Task requirements :: Start at the line below containing "Certification (555, 218)" and stop at the line containing "[Facebook-Seite der Ingenieurkammer". Repeat every line of that stretch exactly, and nothing outside it.

────

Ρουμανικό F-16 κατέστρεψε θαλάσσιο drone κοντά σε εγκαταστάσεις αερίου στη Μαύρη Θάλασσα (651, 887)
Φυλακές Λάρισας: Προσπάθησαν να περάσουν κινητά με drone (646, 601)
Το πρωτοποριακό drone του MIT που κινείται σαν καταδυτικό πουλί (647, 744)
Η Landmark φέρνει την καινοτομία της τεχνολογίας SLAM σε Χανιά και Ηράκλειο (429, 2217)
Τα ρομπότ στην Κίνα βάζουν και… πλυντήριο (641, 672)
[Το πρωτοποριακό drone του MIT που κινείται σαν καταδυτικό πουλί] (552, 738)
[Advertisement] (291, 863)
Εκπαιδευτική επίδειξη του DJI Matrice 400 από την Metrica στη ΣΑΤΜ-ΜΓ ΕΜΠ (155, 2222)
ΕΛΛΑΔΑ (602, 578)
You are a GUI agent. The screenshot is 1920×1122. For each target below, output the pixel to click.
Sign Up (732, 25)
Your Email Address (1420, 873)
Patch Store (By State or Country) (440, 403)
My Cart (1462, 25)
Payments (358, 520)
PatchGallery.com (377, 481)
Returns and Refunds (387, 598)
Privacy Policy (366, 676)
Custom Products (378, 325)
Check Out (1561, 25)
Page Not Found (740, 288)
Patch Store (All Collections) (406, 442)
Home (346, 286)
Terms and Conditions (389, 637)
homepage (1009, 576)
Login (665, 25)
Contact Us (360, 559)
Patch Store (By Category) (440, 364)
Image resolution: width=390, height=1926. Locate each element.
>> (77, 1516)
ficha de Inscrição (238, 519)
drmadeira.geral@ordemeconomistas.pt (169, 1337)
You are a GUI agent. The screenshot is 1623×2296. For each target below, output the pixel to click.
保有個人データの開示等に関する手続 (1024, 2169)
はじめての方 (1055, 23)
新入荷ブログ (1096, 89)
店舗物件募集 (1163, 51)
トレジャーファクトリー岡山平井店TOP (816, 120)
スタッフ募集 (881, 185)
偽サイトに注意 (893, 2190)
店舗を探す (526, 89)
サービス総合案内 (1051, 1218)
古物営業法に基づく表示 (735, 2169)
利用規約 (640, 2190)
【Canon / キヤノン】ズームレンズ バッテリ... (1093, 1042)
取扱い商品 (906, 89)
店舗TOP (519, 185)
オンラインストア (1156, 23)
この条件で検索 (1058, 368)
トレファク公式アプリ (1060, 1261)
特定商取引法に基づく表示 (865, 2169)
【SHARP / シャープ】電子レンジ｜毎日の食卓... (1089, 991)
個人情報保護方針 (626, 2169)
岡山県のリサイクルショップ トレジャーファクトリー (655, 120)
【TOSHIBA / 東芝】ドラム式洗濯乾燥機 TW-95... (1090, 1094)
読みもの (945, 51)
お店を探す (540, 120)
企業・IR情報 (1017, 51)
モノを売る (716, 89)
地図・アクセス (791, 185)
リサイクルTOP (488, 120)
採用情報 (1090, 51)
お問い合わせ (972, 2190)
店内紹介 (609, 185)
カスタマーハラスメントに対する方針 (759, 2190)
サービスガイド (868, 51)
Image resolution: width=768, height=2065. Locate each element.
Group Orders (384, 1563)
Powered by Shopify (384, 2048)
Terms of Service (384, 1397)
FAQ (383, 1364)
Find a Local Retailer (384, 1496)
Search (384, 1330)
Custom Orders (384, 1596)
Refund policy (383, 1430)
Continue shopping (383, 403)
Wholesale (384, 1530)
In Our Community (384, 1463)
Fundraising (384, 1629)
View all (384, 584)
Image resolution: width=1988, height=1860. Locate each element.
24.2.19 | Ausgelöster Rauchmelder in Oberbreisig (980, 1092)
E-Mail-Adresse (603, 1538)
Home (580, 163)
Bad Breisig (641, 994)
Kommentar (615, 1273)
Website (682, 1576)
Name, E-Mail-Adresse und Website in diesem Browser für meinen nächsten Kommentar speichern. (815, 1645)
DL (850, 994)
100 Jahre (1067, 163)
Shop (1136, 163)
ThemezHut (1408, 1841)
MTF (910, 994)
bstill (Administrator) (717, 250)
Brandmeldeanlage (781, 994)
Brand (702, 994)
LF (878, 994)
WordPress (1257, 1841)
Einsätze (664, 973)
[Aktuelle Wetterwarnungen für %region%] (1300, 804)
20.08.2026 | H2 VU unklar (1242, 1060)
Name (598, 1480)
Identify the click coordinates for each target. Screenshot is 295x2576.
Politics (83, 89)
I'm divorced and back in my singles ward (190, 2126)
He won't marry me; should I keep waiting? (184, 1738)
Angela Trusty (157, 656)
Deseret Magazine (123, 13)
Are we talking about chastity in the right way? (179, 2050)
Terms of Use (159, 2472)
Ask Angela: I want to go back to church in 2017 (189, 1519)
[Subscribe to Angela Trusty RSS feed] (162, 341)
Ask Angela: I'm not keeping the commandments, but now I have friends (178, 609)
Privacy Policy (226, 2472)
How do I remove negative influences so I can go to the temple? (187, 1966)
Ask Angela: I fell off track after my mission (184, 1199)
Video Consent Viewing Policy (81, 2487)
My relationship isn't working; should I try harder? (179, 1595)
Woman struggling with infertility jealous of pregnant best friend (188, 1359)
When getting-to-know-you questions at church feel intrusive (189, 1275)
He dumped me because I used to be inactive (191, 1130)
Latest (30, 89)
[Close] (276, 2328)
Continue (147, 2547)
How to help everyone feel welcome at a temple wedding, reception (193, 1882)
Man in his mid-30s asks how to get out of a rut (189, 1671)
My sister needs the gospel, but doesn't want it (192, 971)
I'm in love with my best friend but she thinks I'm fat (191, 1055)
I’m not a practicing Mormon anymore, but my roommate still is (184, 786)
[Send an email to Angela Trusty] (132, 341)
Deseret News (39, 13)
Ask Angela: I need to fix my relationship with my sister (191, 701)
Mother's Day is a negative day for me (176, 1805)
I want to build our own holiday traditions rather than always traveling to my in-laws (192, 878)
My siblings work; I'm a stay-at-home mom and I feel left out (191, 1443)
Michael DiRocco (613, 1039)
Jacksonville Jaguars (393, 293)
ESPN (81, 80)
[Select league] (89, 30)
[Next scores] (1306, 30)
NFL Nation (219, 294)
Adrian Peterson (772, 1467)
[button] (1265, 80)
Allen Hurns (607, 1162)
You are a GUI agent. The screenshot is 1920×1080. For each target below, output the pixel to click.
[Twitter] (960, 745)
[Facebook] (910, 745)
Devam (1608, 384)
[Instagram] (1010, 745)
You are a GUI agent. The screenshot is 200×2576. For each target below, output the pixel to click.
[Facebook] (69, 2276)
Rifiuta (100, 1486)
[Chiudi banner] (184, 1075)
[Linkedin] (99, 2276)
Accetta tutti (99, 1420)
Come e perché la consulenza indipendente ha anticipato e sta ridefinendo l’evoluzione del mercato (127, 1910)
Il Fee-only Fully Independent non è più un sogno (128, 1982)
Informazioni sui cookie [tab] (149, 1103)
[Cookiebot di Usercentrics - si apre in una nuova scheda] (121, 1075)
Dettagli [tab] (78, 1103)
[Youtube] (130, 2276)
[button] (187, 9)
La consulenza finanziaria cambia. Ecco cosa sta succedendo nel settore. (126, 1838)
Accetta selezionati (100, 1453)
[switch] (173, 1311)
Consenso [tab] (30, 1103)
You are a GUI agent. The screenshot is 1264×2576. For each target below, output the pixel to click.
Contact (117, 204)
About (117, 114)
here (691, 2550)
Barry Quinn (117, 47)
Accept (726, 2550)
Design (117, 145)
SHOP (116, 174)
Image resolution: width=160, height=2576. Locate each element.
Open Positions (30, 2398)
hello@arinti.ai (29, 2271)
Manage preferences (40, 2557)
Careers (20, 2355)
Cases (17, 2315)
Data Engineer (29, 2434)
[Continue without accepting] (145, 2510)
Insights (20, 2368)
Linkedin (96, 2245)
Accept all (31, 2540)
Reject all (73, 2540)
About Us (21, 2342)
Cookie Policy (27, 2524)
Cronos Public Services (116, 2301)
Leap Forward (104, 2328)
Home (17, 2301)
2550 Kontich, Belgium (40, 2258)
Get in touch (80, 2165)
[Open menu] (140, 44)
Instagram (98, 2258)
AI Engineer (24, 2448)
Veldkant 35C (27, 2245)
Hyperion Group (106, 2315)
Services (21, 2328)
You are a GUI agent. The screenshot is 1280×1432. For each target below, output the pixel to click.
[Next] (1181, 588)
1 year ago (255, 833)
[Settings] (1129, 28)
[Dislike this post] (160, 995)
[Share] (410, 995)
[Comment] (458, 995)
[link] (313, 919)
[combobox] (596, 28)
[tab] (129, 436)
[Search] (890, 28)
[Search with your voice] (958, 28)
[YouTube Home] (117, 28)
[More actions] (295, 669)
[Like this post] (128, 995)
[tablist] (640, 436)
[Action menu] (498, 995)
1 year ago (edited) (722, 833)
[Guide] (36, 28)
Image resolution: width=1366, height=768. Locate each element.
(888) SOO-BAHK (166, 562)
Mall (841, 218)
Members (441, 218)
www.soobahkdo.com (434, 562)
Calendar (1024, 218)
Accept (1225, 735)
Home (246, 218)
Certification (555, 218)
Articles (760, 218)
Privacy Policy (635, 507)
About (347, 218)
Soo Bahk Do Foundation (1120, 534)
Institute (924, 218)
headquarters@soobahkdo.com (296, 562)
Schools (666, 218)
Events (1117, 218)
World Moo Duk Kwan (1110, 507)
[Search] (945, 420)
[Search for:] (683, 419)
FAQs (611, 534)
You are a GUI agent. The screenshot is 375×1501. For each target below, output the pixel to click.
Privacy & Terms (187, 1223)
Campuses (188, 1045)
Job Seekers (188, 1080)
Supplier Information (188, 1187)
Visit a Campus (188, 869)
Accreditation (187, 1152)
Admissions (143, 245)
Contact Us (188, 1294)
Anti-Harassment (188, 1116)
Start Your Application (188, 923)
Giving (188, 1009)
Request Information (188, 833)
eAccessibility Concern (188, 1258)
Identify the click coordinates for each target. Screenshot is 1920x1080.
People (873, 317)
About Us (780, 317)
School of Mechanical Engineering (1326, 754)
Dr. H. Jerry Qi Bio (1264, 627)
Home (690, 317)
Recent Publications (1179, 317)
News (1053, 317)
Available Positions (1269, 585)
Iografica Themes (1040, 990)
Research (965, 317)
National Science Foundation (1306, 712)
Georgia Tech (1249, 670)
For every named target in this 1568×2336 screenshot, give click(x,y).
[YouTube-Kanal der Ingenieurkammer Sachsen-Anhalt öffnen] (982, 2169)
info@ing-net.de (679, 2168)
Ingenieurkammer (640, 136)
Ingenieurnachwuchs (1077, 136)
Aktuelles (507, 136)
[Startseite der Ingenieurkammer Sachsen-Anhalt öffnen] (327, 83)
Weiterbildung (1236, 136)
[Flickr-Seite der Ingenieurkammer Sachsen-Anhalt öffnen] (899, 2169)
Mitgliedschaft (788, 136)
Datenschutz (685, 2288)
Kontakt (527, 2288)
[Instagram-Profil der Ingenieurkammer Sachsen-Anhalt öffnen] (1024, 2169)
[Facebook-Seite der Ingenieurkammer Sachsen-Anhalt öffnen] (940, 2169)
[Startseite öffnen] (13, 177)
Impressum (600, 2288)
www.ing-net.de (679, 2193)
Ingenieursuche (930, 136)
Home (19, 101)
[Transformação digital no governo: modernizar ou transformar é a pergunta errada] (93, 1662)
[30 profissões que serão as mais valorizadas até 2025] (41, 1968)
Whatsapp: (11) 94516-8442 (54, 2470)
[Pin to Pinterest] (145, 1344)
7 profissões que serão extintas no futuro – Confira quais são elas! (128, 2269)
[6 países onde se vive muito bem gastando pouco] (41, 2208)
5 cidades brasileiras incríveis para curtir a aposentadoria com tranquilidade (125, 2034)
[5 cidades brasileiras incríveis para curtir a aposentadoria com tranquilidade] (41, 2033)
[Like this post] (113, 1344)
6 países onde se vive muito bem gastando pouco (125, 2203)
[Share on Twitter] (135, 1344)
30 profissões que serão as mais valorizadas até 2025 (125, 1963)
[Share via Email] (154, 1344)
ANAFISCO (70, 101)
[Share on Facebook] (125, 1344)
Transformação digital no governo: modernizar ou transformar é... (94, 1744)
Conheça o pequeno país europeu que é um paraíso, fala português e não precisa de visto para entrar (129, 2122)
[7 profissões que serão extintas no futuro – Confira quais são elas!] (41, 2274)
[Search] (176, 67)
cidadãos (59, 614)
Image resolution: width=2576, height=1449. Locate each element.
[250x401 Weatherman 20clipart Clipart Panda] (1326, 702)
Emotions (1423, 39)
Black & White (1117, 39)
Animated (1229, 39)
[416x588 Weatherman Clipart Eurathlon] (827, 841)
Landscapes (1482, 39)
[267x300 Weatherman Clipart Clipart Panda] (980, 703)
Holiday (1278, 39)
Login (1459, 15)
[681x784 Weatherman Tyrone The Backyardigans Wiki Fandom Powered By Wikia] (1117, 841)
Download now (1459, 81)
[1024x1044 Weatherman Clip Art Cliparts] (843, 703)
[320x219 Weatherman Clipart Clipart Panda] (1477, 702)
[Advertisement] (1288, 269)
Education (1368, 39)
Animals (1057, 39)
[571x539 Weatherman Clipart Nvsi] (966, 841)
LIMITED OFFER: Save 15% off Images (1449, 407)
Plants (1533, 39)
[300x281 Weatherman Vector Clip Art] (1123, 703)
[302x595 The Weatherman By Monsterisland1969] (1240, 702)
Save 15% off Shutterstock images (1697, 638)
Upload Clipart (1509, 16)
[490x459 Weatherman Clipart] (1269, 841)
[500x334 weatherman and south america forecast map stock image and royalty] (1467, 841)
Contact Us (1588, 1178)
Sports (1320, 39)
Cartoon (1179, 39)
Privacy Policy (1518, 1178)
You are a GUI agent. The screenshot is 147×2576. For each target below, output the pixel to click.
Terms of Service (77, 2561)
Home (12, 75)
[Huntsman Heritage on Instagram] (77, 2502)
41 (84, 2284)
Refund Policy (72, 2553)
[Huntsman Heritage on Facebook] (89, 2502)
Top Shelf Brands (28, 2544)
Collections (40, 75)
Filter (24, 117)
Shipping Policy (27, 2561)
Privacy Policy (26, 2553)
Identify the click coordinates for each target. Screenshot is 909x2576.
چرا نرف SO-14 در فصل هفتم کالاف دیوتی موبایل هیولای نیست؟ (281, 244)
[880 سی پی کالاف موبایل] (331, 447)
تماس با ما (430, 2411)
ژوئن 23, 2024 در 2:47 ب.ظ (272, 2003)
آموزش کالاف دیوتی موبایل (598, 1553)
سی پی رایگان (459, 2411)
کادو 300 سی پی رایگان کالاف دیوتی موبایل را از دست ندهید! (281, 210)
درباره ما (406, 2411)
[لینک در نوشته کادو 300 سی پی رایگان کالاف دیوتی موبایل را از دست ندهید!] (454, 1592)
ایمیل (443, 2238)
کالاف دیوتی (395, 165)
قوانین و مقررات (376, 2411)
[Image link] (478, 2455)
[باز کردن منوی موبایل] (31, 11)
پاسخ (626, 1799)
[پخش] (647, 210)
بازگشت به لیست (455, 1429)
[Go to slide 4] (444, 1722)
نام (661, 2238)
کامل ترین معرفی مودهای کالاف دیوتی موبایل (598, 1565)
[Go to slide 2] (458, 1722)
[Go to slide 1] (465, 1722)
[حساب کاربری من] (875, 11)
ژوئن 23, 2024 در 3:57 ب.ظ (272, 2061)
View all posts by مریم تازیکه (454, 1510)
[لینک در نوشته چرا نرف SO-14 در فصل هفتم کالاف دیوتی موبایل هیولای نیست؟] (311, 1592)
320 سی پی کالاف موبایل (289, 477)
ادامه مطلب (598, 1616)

────

Worked solution ::
Certification (555, 218)
Articles (760, 218)
Privacy Policy (635, 507)
About (347, 218)
Soo Bahk Do Foundation (1120, 534)
Institute (924, 218)
headquarters@soobahkdo.com (296, 562)
Schools (666, 218)
Events (1117, 218)
World Moo Duk Kwan (1110, 507)
[Search] (945, 420)
[Search for:] (683, 419)
FAQs (611, 534)
You are a GUI agent. The screenshot is 375×1501. For each target below, output the pixel to click.
Privacy & Terms (187, 1223)
Campuses (188, 1045)
Job Seekers (188, 1080)
Supplier Information (188, 1187)
Visit a Campus (188, 869)
Accreditation (187, 1152)
Admissions (143, 245)
Contact Us (188, 1294)
Anti-Harassment (188, 1116)
Start Your Application (188, 923)
Giving (188, 1009)
Request Information (188, 833)
eAccessibility Concern (188, 1258)
Identify the click coordinates for each target. Screenshot is 1920x1080.
People (873, 317)
About Us (780, 317)
School of Mechanical Engineering (1326, 754)
Dr. H. Jerry Qi Bio (1264, 627)
Home (690, 317)
Recent Publications (1179, 317)
News (1053, 317)
Available Positions (1269, 585)
Iografica Themes (1040, 990)
Research (965, 317)
National Science Foundation (1306, 712)
Georgia Tech (1249, 670)
For every named target in this 1568×2336 screenshot, give click(x,y).
[YouTube-Kanal der Ingenieurkammer Sachsen-Anhalt öffnen] (982, 2169)
info@ing-net.de (679, 2168)
Ingenieurkammer (640, 136)
Ingenieurnachwuchs (1077, 136)
Aktuelles (507, 136)
[Startseite der Ingenieurkammer Sachsen-Anhalt öffnen] (327, 83)
Weiterbildung (1236, 136)
[Flickr-Seite der Ingenieurkammer Sachsen-Anhalt öffnen] (899, 2169)
Mitgliedschaft (788, 136)
Datenschutz (685, 2288)
Kontakt (527, 2288)
[Instagram-Profil der Ingenieurkammer Sachsen-Anhalt öffnen] (1024, 2169)
[Facebook-Seite der Ingenieurkammer Sachsen-Anhalt öffnen] (940, 2169)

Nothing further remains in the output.